● **Reading text**:
========
The image to the left is a hilarious critique of poetry by a 5th grader. Read more about it on DailyDot.
So I’ve finally come to the essays my assigned-partner (who I can’t even remember) and I picked for our essay week when it was our turn. Full disclosure, they were terrible. I had not a clue where to find poetry essays, was completely turned-off by the Sarah Lawrence library (and hated going there) and my partner had no interest in researching anything or doing any kind of group work (you know who you are). And so we were left with a few bad short pieced I found. Looking back, I disappoint myself.
"The Problem with Poetry" I brought to Sarah Lawrence as a clipping from something published in the St. Louis Post-Dispatch years earlier. I have no clue where we found the Rainer Maria Rilke quote. I was reading "Letters to a Young Poet" but maybe my partner found it. Clearly I was the one who photocopied it because I have a piece of paper taped to it blocking out the parts we didn’t want to photocopy.
"The Problem with Poetry" was an op ed by journalist David Awbrey. It was republished across the country at the time. This essay class was really not the best audience for this editorial. I find myself often simultaneously enthralled and mortified as I look back on my time at Sarah Lawrence, all the times I was a completely clueless and an unintentional shit-starter. I wasn’t brave enough to have been half as annoying as I undoubtedly was as I was trying to form and express my identity as a writer who knew nothing from nothing.
========
● **Work instructions**:
Copy out the entire blog post about the poetry essays word for word.

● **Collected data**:
========
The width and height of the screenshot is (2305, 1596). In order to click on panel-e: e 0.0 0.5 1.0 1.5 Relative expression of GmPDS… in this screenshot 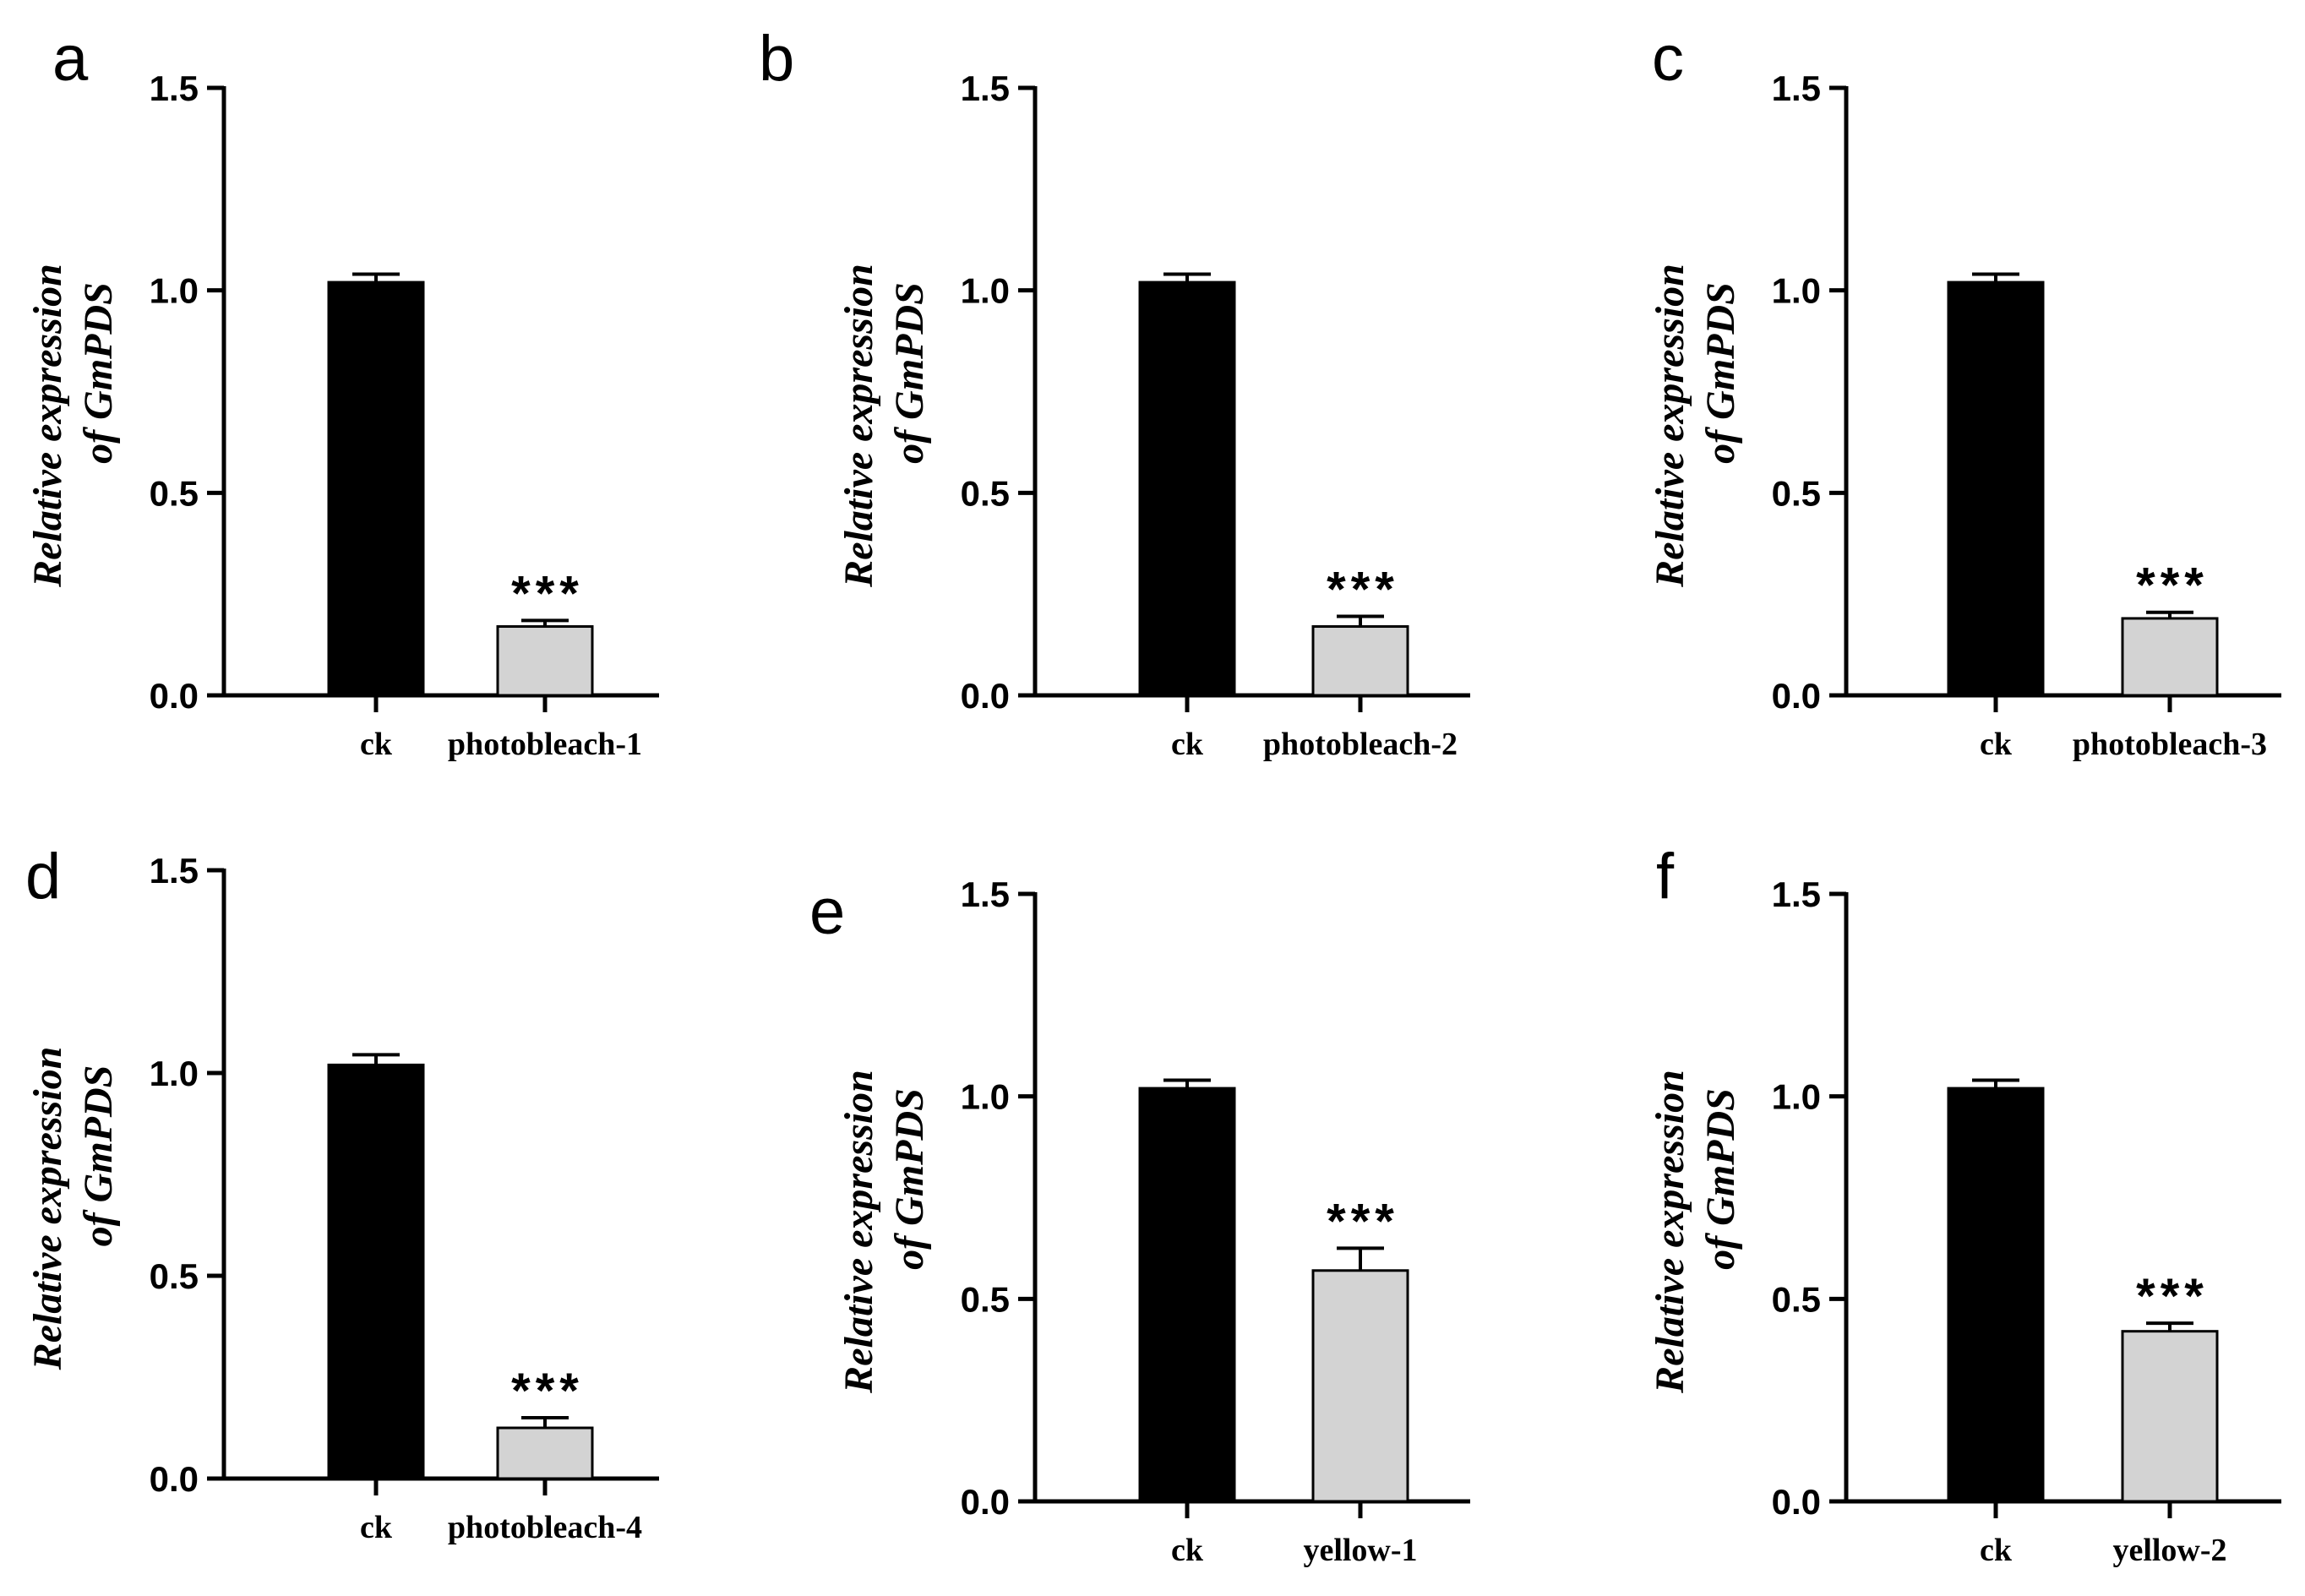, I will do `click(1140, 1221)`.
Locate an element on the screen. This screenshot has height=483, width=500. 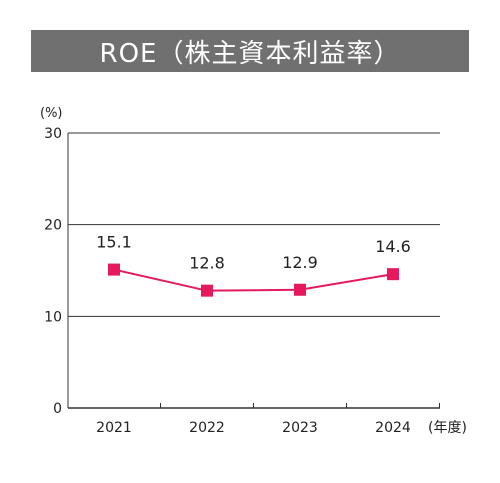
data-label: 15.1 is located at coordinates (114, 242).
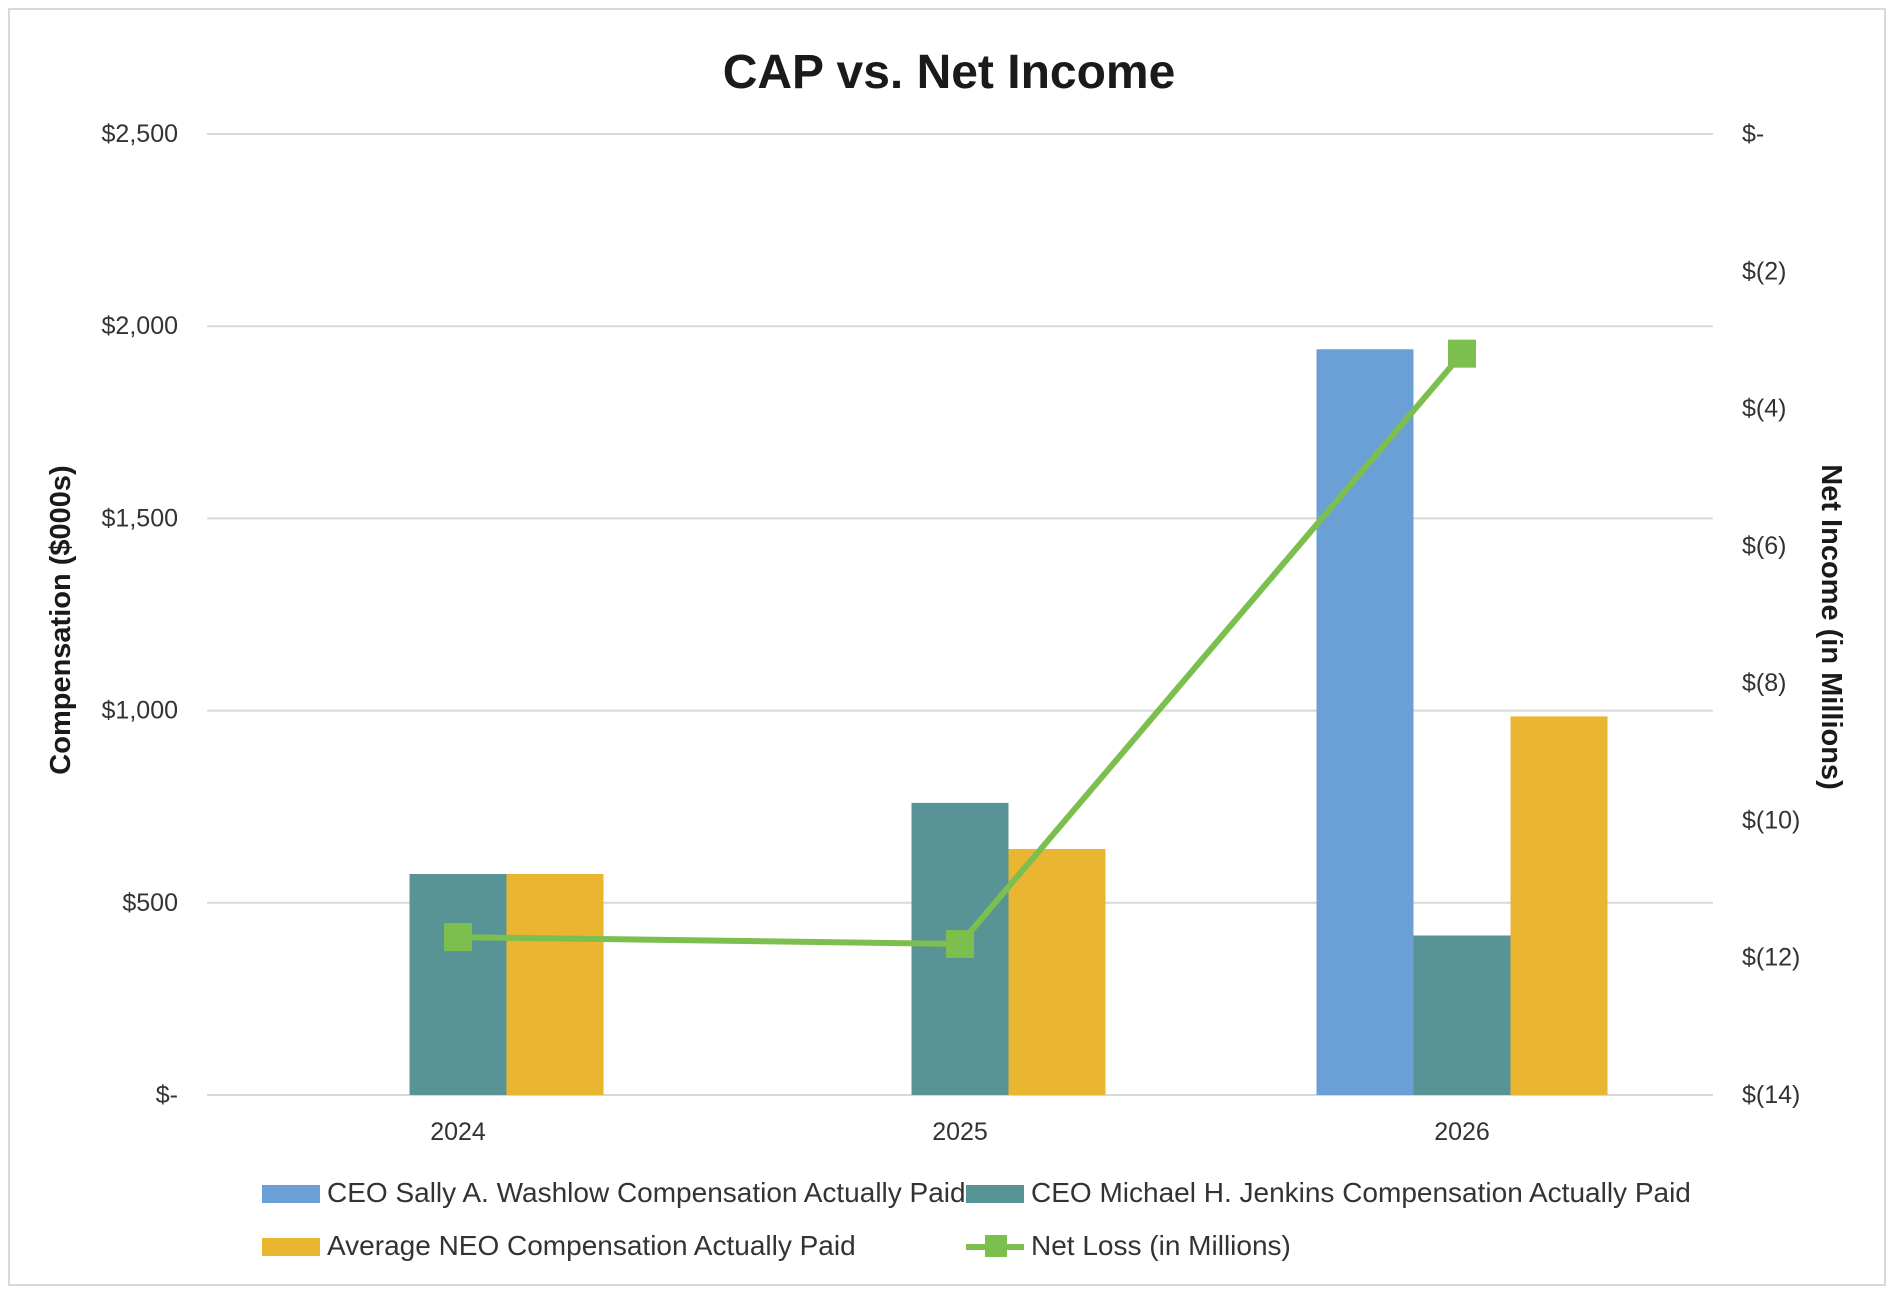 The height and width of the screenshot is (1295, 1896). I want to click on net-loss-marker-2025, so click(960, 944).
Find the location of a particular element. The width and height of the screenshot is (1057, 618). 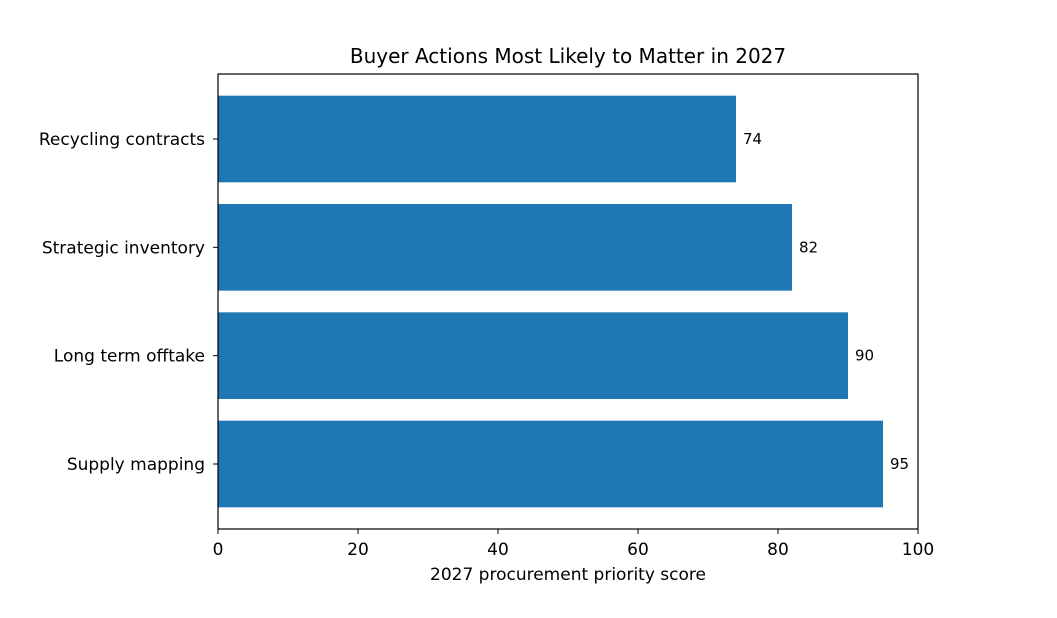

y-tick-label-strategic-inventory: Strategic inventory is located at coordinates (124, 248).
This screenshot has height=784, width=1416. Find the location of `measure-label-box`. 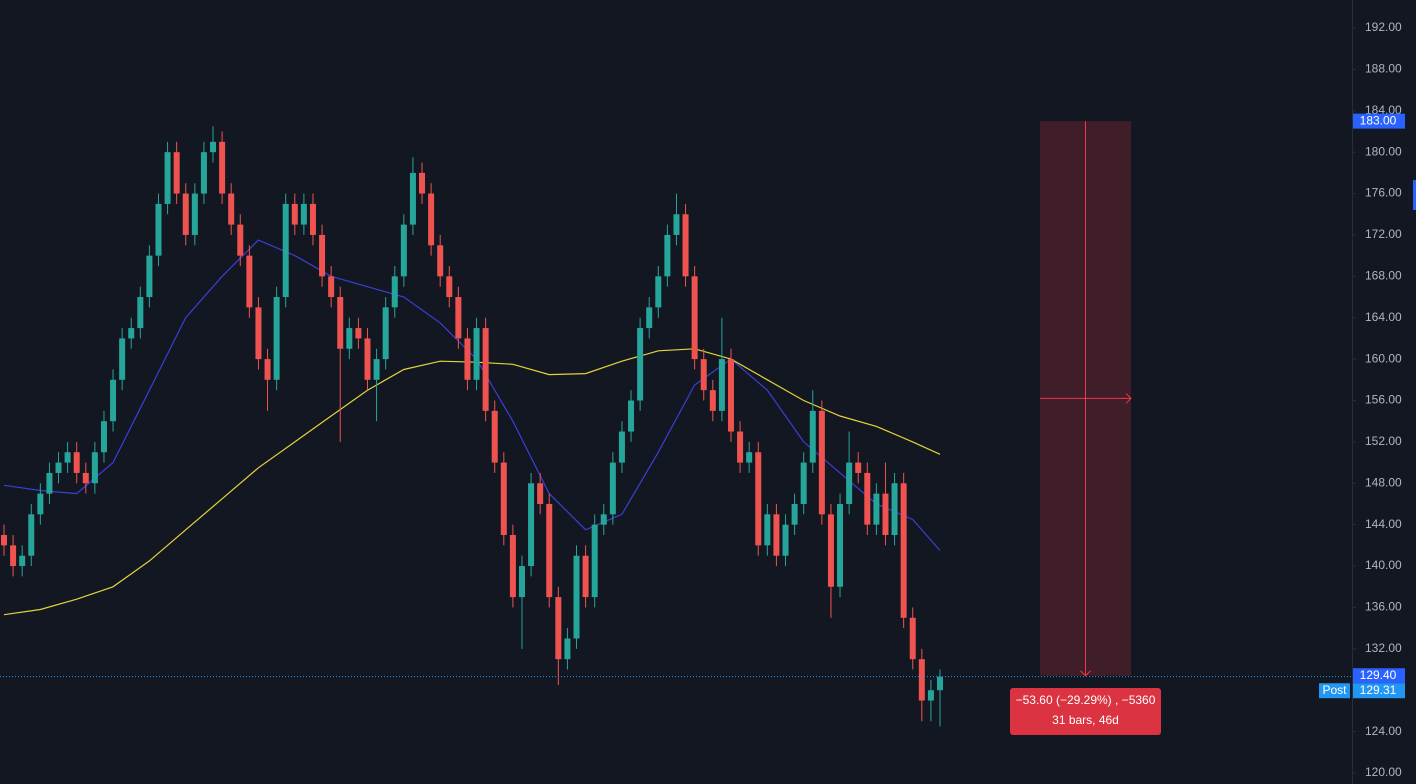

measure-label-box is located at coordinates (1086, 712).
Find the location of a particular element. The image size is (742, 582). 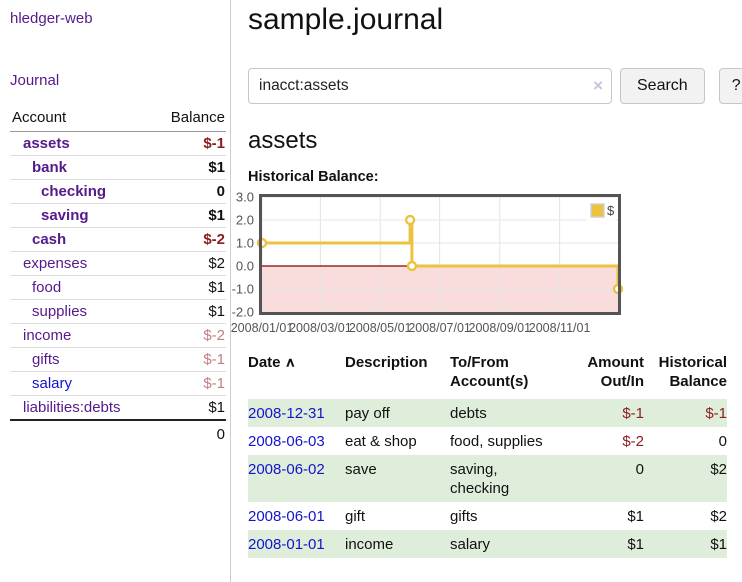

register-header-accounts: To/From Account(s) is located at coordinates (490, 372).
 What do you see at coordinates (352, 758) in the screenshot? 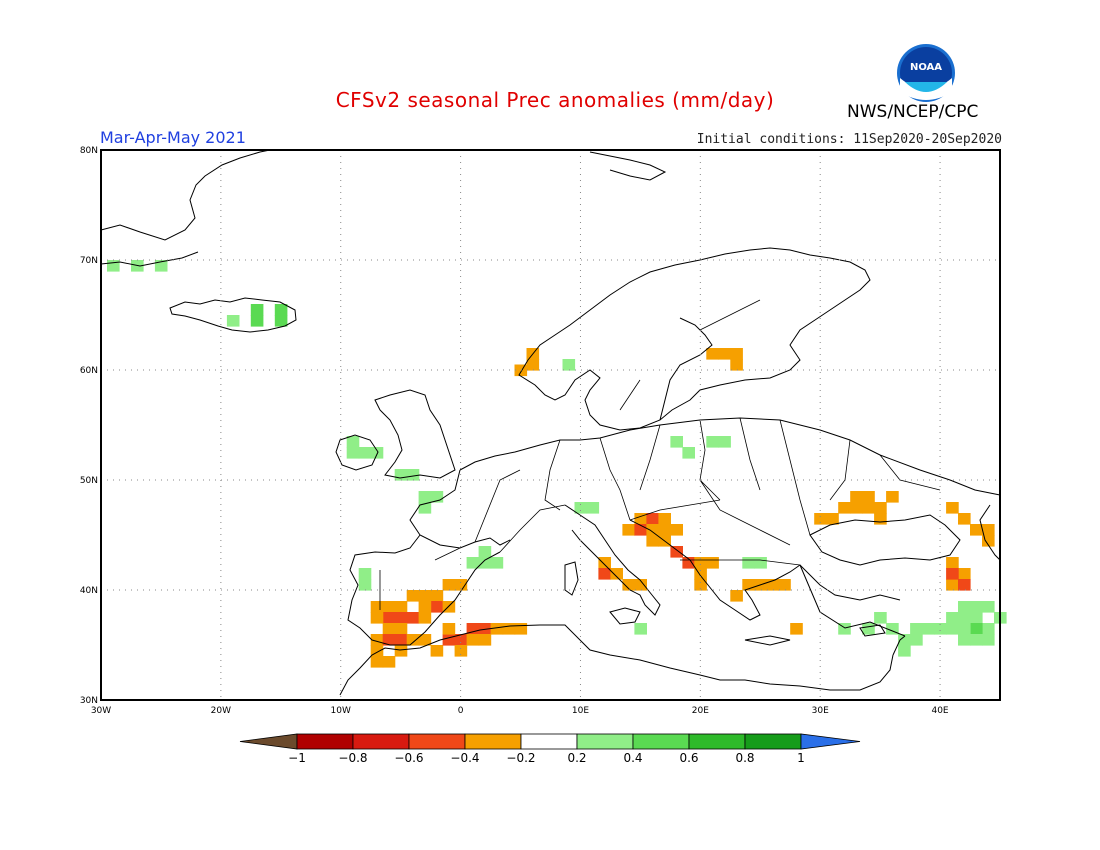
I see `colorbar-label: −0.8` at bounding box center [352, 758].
========
● **Output of the exercise**:
The image to the left is a hilarious critique of poetry by a 5th grader. Read more about it on DailyDot.
So I’ve finally come to the essays my assigned-partner (who I can’t even remember) and I picked for our essay week when it was our turn. Full disclosure, they were terrible. I had not a clue where to find poetry essays, was completely turned-off by the Sarah Lawrence library (and hated going there) and my partner had no interest in researching anything or doing any kind of group work (you know who you are). And so we were left with a few bad short pieced I found. Looking back, I disappoint myself.
"The Problem with Poetry" I brought to Sarah Lawrence as a clipping from something published in the St. Louis Post-Dispatch years earlier. I have no clue where we found the Rainer Maria Rilke quote. I was reading "Letters to a Young Poet" but maybe my partner found it. Clearly I was the one who photocopied it because I have a piece of paper taped to it blocking out the parts we didn’t want to photocopy.
"The Problem with Poetry" was an op ed by journalist David Awbrey. It was republished across the country at the time. This essay class was really not the best audience for this editorial. I find myself often simultaneously enthralled and mortified as I look back on my time at Sarah Lawrence, all the times I was a completely clueless and an unintentional shit-starter. I wasn’t brave enough to have been half as annoying as I undoubtedly was as I was trying to form and express my identity as a writer who knew nothing from nothing.